Just a few more lies...

Intelligent Design,

War on Terror,

Gays living in sin,

Al Queada in Iraq,

Saddam Hussein was involved in 9/11

These are just for starters.

OgdenLover said...

While we are taught in school that Australia was settled by criminals, they forget to point out that the US was settled by criminals and religious fanatics.

We don't need another eight years of "Who Would Jesus Bomb?"

Anonymous said...

OL:

Well, only part, and not the major part, was settled by religious fanatics --- Massachusetts Bay and its daughter colonies, Connecticut [by refugees from Massachusetts who thought the Bay Staters were a little wishy washy about Puritan doctrine] and New Hampshire. the Pilgrims of Plymouth were actually quite reasonable [comparatively speaking] and not at all like John Winthrop's sour crew up in Massachusetts. And of course Rogues Island [as it was known at the time], also settled by refugees from the Puritan Utopia in Massachusetts, was a true beacon of liberty [or what passed for it in those days], with religious toleration for all. Even Jews.
Most of the colonies were settled by folks driven largely by the desire to profit themselves, or their offspring. Investors [and settlers] in Virginia expected to get real rich real quick from the gold they were sure they'd find there. The Dutch settled NY area as a way station to service shipping to the Dutch West Indies, and as a collection point for furs. Pa. settled by William Penn on the Quaker model, but he was no fanatic, and his colony was open to all faiths, all comers. NC and SC and GA settled seeking profit and so on.

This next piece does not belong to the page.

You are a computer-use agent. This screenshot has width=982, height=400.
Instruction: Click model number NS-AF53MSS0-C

The notion that "the United States was founded by the Puritans" is a Christianist fiction that gets repeated far far too often.

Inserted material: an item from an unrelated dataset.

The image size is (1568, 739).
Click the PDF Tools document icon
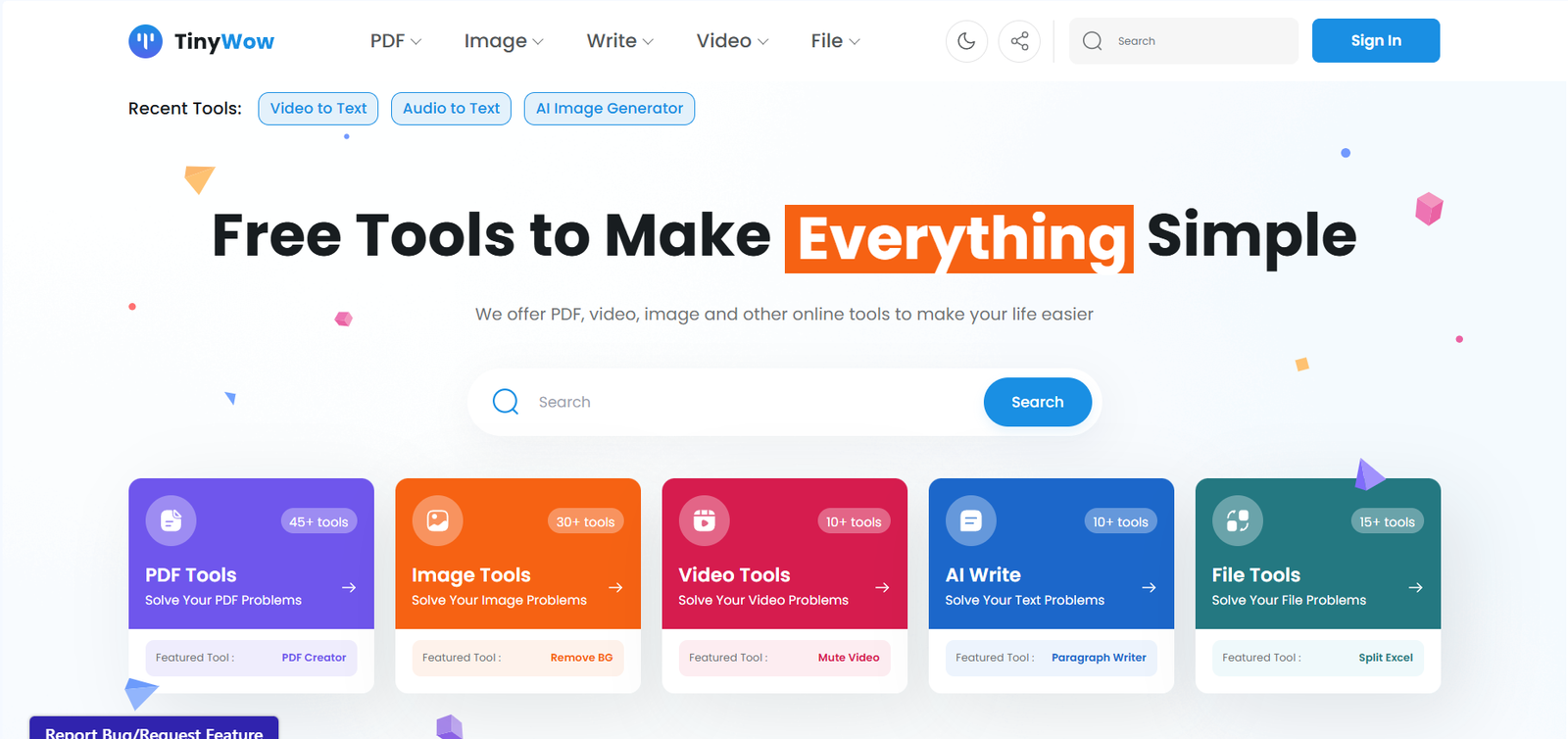coord(172,520)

As for the criminals... you have a better case, particularly once England began dumping such here, offering those condemned to death the option of transportation to the colonies instead. Some chose death.

Anonymous said...

Bumper sticker seen on Harrison:

01-20-09
End of an Error.

Anonymous said...

Southsider:

Love it! Thanks. Hadn't seen that one.

Anonymous said...

Tec

I think Ashcroft is out of the picture these days and drug Czar Walters has proven to be ineffective and practically invisible. Walter's attempts to portray pot smokers as violent terrorists was laughed down by virtually every one in and out of government that ever knew a toker!

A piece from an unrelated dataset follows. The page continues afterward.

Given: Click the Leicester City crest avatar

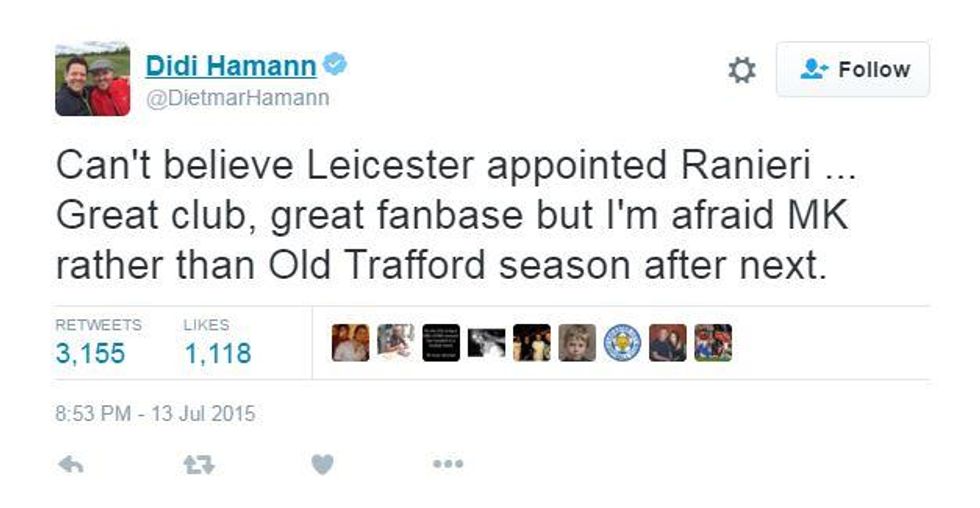Looking at the screenshot, I should 622,343.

Neither one of them are building careers anymore.

Anonymous said...

A quibble... that really isn't... about the headline "Christian whackos." Probably should have been "Christianist whackos." That term evolved and is now in fairly widespread use to describe those Christians... by no means a majority of Christians in this country... who want to convert the United States into a Bible Commonwealth and change the Constitution of the nation from one that created a broadly tolerant secular national government into a Bible-enforcing government which demands conformity to "God's laws" [i.e. as understood by which ever Christianist sect is in power at the moment] and punishes those who presume to think differently. That nearly none of the various Christianist groups agree can agree with any of the others about what God's Laws actually require is a matter of some curiosity to me. LDS Christianists who think they will like and be comfortable in, and tolerated in, Mr. Huckabee's Southern Baptist Christianist vision are deluding themselves, I think.

In any case, the headline could be read to mean all Christians wish to turn the US into a modern version of the Puritan Bible Commonwealth [in which, let us remember, women Quaker missionaries were hanged for being women Quaker missionaries]. Christianists would have been a better choice, I think.